*** Opening SUPPLIED MATERIAL ***
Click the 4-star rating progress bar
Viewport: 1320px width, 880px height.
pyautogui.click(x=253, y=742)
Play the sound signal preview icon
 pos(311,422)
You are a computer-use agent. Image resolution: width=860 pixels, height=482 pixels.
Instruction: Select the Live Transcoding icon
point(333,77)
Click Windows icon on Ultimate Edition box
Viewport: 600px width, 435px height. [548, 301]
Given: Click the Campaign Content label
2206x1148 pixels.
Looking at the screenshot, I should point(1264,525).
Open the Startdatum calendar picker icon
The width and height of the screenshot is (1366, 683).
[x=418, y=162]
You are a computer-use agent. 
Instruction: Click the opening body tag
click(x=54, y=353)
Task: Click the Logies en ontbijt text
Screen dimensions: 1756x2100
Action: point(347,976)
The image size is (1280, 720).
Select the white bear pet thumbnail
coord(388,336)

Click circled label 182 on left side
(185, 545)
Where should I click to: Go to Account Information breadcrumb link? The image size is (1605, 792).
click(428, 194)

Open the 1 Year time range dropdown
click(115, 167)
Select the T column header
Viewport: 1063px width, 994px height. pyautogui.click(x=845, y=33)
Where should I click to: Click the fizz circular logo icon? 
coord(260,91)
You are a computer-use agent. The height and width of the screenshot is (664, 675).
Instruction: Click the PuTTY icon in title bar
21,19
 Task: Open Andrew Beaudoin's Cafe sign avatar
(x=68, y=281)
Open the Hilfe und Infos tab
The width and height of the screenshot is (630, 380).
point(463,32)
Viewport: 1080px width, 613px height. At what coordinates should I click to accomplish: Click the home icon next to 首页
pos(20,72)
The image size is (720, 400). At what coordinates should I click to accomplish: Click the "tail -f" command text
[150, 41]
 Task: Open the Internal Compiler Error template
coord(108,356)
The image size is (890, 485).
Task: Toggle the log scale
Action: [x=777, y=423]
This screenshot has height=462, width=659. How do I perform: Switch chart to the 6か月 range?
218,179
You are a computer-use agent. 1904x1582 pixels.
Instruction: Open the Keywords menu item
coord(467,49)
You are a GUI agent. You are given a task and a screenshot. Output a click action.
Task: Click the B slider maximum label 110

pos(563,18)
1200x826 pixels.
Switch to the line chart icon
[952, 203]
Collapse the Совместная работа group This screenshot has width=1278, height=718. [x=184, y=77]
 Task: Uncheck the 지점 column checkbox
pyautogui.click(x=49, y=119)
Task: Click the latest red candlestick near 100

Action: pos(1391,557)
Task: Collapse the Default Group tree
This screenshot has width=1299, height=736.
*** Closing SUPPLIED MATERIAL ***
ACTIVITY:
Set out the entries once more, word for word.

YOUR RESPONSE:
Click the 4-star rating progress bar
Viewport: 1320px width, 880px height.
pyautogui.click(x=253, y=742)
Play the sound signal preview icon
 pos(311,422)
You are a computer-use agent. Image resolution: width=860 pixels, height=482 pixels.
Instruction: Select the Live Transcoding icon
point(333,77)
Click Windows icon on Ultimate Edition box
Viewport: 600px width, 435px height. [548, 301]
Given: Click the Campaign Content label
2206x1148 pixels.
Looking at the screenshot, I should point(1264,525).
Open the Startdatum calendar picker icon
The width and height of the screenshot is (1366, 683).
[x=418, y=162]
You are a computer-use agent. 
Instruction: Click the opening body tag
click(x=54, y=353)
Task: Click the Logies en ontbijt text
Screen dimensions: 1756x2100
Action: point(347,976)
The image size is (1280, 720).
Select the white bear pet thumbnail
coord(388,336)

Click circled label 182 on left side
(185, 545)
Where should I click to: Go to Account Information breadcrumb link? The image size is (1605, 792).
click(428, 194)

Open the 1 Year time range dropdown
click(115, 167)
Select the T column header
Viewport: 1063px width, 994px height. pyautogui.click(x=845, y=33)
Where should I click to: Click the fizz circular logo icon? 
coord(260,91)
You are a computer-use agent. The height and width of the screenshot is (664, 675).
Instruction: Click the PuTTY icon in title bar
21,19
 Task: Open Andrew Beaudoin's Cafe sign avatar
(x=68, y=281)
Open the Hilfe und Infos tab
The width and height of the screenshot is (630, 380).
point(463,32)
Viewport: 1080px width, 613px height. At what coordinates should I click to accomplish: Click the home icon next to 首页
pos(20,72)
The image size is (720, 400). At what coordinates should I click to accomplish: Click the "tail -f" command text
[150, 41]
 Task: Open the Internal Compiler Error template
coord(108,356)
The image size is (890, 485).
Task: Toggle the log scale
Action: [x=777, y=423]
This screenshot has height=462, width=659. How do I perform: Switch chart to the 6か月 range?
218,179
You are a computer-use agent. 1904x1582 pixels.
Instruction: Open the Keywords menu item
coord(467,49)
You are a GUI agent. You are given a task and a screenshot. Output a click action.
Task: Click the B slider maximum label 110

pos(563,18)
1200x826 pixels.
Switch to the line chart icon
[952, 203]
Collapse the Совместная работа group This screenshot has width=1278, height=718. [x=184, y=77]
 Task: Uncheck the 지점 column checkbox
pyautogui.click(x=49, y=119)
Task: Click the latest red candlestick near 100

Action: pos(1391,557)
Task: Collapse the Default Group tree
This screenshot has width=1299, height=736.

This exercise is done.